For example, spending six months in a sunny state every year would require two plane tickets, accommodations, travel insurance, and food. If this comes up to $20,000 in excess living costs per year and I incur it from age 50 to 75, approximately $500,000 would be my lifetime cost (aka “enough”) for this goal.
When you answer this first question, obtaining enough money goes from a potentially endless pursuit to one with very clear objectives.
You may even find yourself thinking more creatively about ways to achieve your ideal lifestyle. For example, I could find a way to make my annual migrations south much cheaper. It’s not always about earning more.
2. Do you need all of the money at once?
Just because you identify a certain figure as representing enough money doesn’t mean you need to amass it all at once.
Let’s say your dream life will cost $63,000 annually. You’d generally need an investment portfolio worth upwards of $1,575,900 to quit work and maintain that lifestyle comfortably for about 30 years based on the 4% rule. See my explanation in this article.
You could make do with a much smaller nest egg, though, if it only needed to cover half of your living costs each year. Upon crossing that threshold, you could shift into a lower gear and obtain what remains of the amount constituting enough over a longer period through part-time work.
Another idea involves achieving fulfillment in chunks throughout your entire life rather than waiting until you have a huge pile of cash.
Want to take a big overseas trip every year?

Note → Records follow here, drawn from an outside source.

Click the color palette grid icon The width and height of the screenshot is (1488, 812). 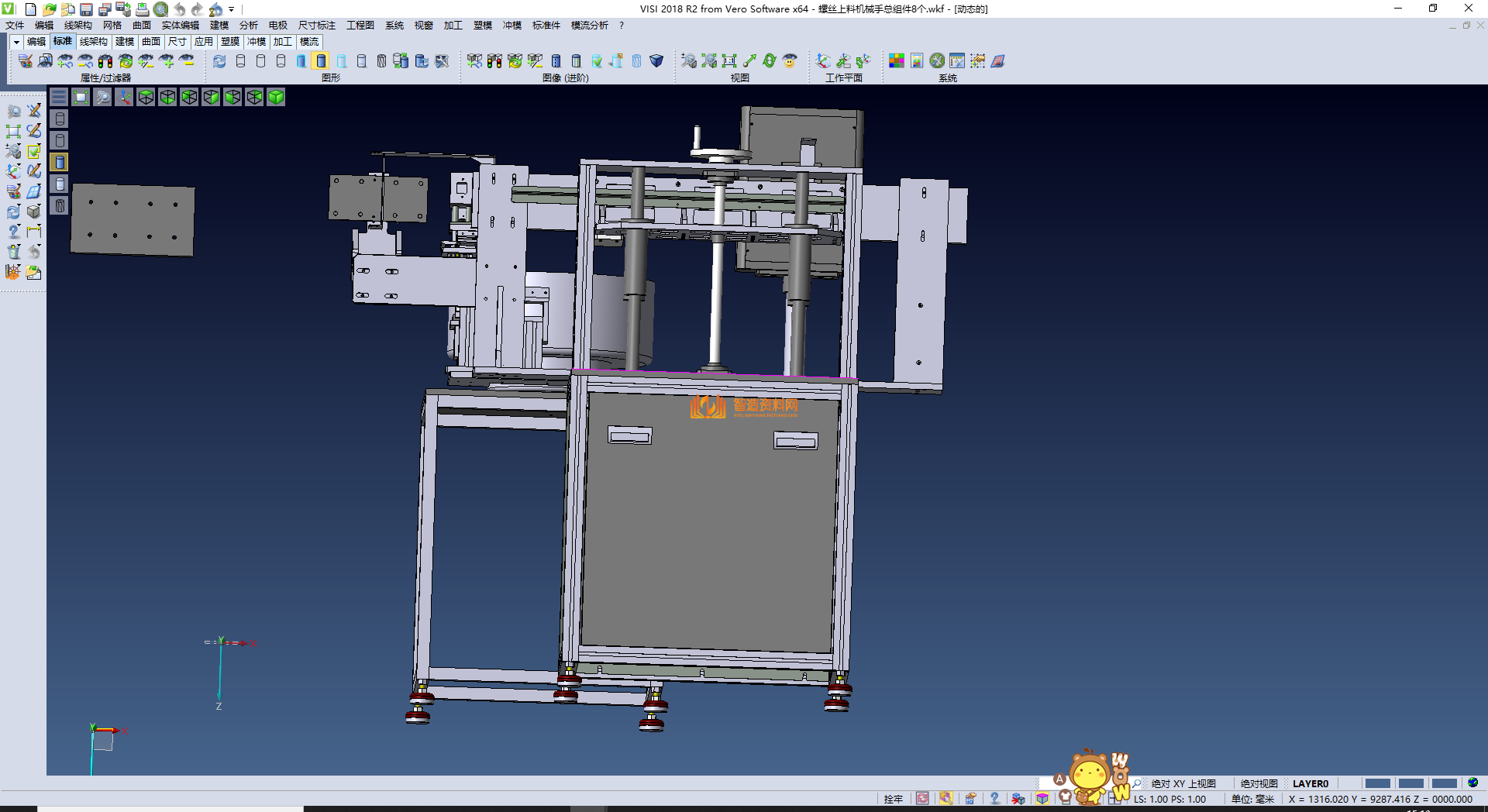896,61
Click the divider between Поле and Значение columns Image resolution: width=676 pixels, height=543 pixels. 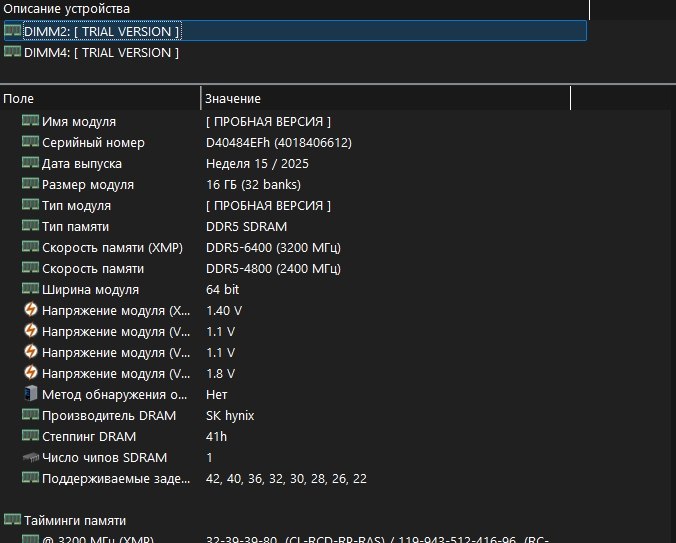(201, 99)
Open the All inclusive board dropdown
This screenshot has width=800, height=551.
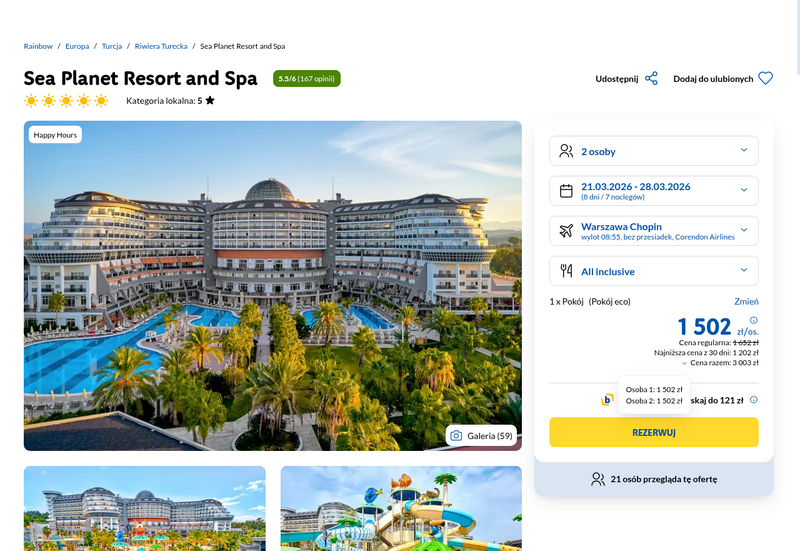654,271
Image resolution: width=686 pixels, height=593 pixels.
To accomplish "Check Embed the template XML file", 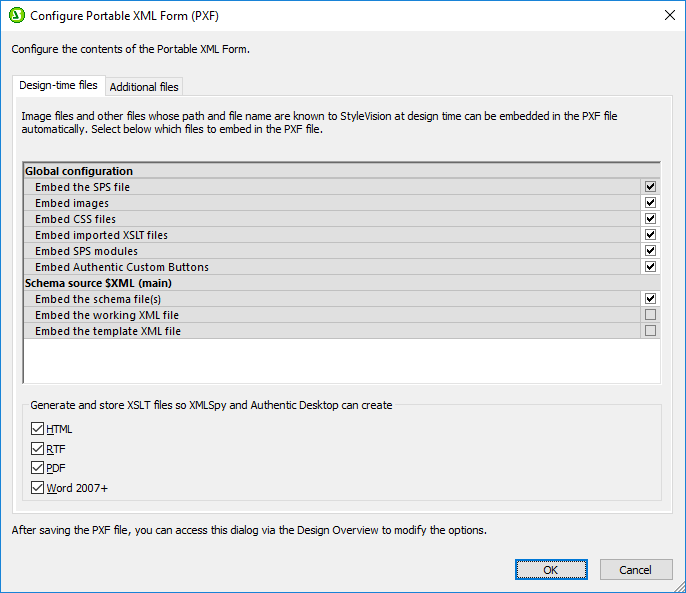I will 650,331.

Rather than stockpiling enough cash to cover that cost for three decades, why not focus on making it happen every single year starting now? You’d enjoy living in the moment while ultimately reducing pressure on your retirement account.
It all comes back to your goals. If quitting work forever is a major objective you identified while answering my first question, so be it. Just make sure you’ve considered the alternatives.
3. How much money do you have now?
Your current net worth provides valuable context regarding how much money is enough. It reflects your trajectory and will help you set realistic expectations.
Let’s say you decide $2 million is enough. That’s a great target! However, the median net worth of all households in America is $121,700, according to Federal Reserve data. In fact, your target net worth would place you roughly in the 93rd percentile, based on DQYDJ’s calculator.
Your current assets and timeline say a lot about whether you’re on pace to achieve such extraordinary results.
For example, let’s assume you’re worth $200,000 and have 25 years to grow that nest egg into $2 million. We can glean two key pieces of information from these facts:
- You have 25 years of compound growth and additional contributions to achieve your goal.
- You’re already doing substantially better than the typical American household.
This suggests your goal of $2 million is feasible.
If you have $100,000 and 10 years to accumulate $2 million, though, it’s a different ball game. You’d need to start performing significantly better than you have been.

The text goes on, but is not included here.